NASA's Mars Reconnaissance Orbiter circling high above the red planet has taken a break from its normal assignment of staring down at the ochre world beneath to get some snaps of Comet ISON as it passes by en route to the inner solar system.
Not going to set the world on fire. Or even the sky
Despite the fact that the orbiter used an instrument dubbed HiRISE - for High Resolution Imaging Science Experiment - the actual comet itself failed to fill more than a measly pixel. Disappointed NASA boffins wrote:
HiRISE saw a small spot at the position of ISON that is relatively bright, like a star, but moving relative to actual stars. The comet's coma is apparently very faint ...

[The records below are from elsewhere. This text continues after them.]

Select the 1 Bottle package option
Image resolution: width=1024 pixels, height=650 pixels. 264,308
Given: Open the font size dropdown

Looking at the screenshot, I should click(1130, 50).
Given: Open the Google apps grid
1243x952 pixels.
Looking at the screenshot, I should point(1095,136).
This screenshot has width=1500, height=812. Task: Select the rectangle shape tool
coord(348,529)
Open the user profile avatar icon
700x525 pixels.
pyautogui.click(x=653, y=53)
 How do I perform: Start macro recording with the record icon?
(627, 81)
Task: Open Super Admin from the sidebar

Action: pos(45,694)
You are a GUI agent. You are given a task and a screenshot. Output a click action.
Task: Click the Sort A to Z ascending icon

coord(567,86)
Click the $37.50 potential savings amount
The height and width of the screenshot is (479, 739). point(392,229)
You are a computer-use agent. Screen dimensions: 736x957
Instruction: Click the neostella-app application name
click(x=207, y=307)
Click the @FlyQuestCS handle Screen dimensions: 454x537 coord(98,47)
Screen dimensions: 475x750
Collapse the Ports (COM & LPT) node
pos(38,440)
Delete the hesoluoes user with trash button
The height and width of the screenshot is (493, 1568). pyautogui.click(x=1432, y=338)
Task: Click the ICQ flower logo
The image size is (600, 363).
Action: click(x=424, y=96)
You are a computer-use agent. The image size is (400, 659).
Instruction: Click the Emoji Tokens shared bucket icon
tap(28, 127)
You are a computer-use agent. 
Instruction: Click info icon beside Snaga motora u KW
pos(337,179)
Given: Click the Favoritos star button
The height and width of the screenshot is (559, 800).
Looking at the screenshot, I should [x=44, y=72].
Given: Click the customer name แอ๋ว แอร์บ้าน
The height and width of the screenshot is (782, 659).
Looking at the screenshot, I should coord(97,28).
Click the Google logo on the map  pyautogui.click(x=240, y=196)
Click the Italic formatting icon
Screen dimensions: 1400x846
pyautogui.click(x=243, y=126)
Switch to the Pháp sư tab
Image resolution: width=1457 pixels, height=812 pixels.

... the image isn't visually pleasing ...
ISON was discovered by Russian astronomers last year, while it was still out beyond the orbit of Jupiter. It's thought to be a new comet, on its first plunge into the solar system from the Oort Cloud. Its path will take it within three-quarters of a million miles of the Sun at the end of November, so that if it was a big 'un it would perhaps have developed a spectacular sky-dominating tail. However this now doesn't seem at all likely.
Even so the NASA scientists offer some hope.
"As the comet gets closer to the sun, its brightness will increase to Earth-based observers," they write. "The comet may also become intrinsically brighter as the stronger sunlight volatilizes the comet's ices."
There's still hope of naked-eye visibility for ISON, even if not really any that it will be the comet of the century.